How to Budget for a Natural Disaster

I can’t even imagine what it feels like for people who have spent their whole lives living in New Orleans to first go through Hurricane Katrina, and now Hurricane Ida. It’s heartbreaking, and I encourage anyone who is feeling that heartache to do something to help. If your spending plan is tight and you can’t donate money, you can still help; there are many different ways that you can get involved without opening your wallet. People in New Orleans need trucks, clothes, food, services, counsel, and volunteers. If you’re interested in helping people who have been affected by Hurricane Ida, click here.

These natural disasters will likely only get worse, and more frequent, as we feel the effects of climate change. I know that’s the last thing that you want to hear. Trust me, I never want to spend my day thinking about worst case scenarios. I wish the financial world was just butterflies and rainbows and free money all the time, but it isn’t – and it’s my job to tell it like it is, so you can tackle any challenge thrown your way. To make sure you’re protected, here are five things you should do today:

Ask Yourself: Does Your Insurance Have Your Back?

If you are a homeowner, it is extremely likely that your current homeowners insurance plan doesn’t cover you for the full range of natural disasters the world will see in the next ten, even five, years. Typically, homeowner’s insurance plans don’t cover flooding or earthquakes. If you’re in an area that is at risk of a particular type of natural disaster, make sure you have the proper coverage. If you don’t, you need to switch your policy. There is no other solution.

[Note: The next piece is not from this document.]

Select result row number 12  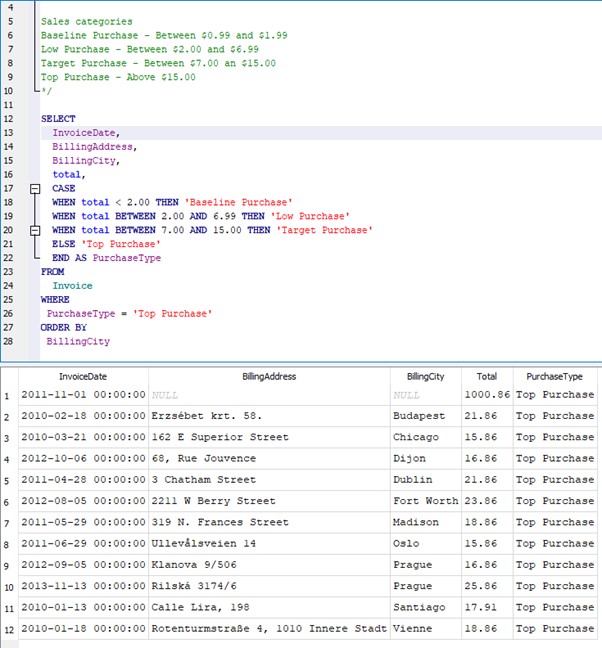(8, 629)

I know it’s a headache to switch insurance providers, but I promise you that the inconvenience of switching an insurance plan is magnitudes better than the stomach-dropping realization that your insurance plan won’t help you when you need it the most.

Get Your Emergency Funds in Check

With each day the headlines broadcast doom and gloom, I consider making another deposit into my emergency fund. I typically recommend that you keep at least six months of your bare bones budget on-hand for an emergency. If you do not have that saved, you need to make that financial priority number one. Seriously: before you contribute to retirement, before you Index Funds and Chill, you need to get your emergency fund in good shape.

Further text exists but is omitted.